D’après les résultats de l’Enquête auprès des peuples autochtones de 2022 (enquête nationale sur les conditions socioéconomiques des membres des Premières Nations vivant hors réserve, des Métis et des Inuit), il existe des disparités dans les indicateurs de santé au sein de ces populations au Canada. Comme il a été mentionné à la section Résultats en matière de santé , l’espérance de vie à la naissance est nettement inférieure chez les Autochtones, qui affichent aussi des taux de mortalité infantile plus élevés. Ces populations sont davantage atteintes de maladies chroniques, surtout d’arthrite, d’hypertension artérielle et d’asthme, et des différences entre les sexes sont constatées à cet égard. Les problèmes de santé mentale sont également répandus au sein de ces groupes, plus d’un quart des adultes autochtones ayant déclaré avoir des troubles anxieux ou des troubles de l’humeur, lesquels sont souvent aggravés en situation de faible revenu.
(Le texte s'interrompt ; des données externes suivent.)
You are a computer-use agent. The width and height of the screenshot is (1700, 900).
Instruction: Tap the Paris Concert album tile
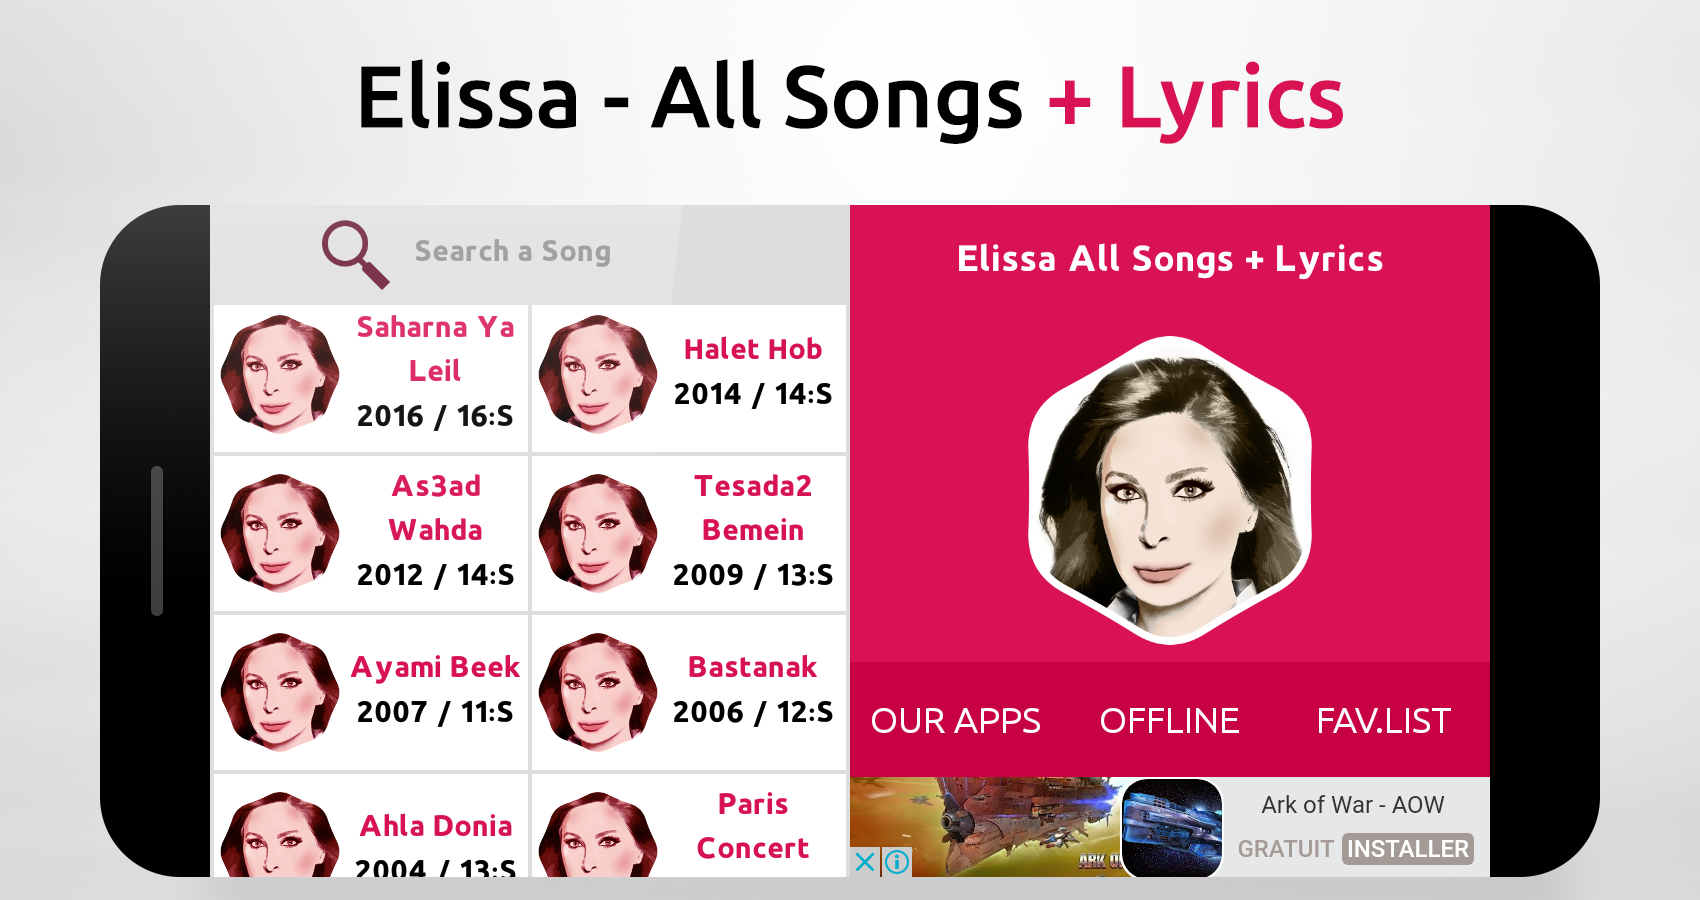689,828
L’accès aux soins de santé demeure un défi de taille pour diverses personnes autochtones, qui ont déclaré avoir des besoins insatisfaits en matière de soins de santé. De plus, on recense chez les enfants autochtones de moins bons résultats en matière de santé ainsi que des taux élevés d’infections des voies respiratoires et de problèmes buccodentaires, souvent associés à des conditions inadéquates constituant des déterminants d’un mauvais état de santé. La pandémie de COVID-19 a touché les communautés autochtones de façon disproportionnée, avec des taux de mortalité plus élevés chez elles que chez les populations non autochtonesNote 28, ce qui met en relief les inégalités persistantes qui doivent être éradiquées en matière de santé.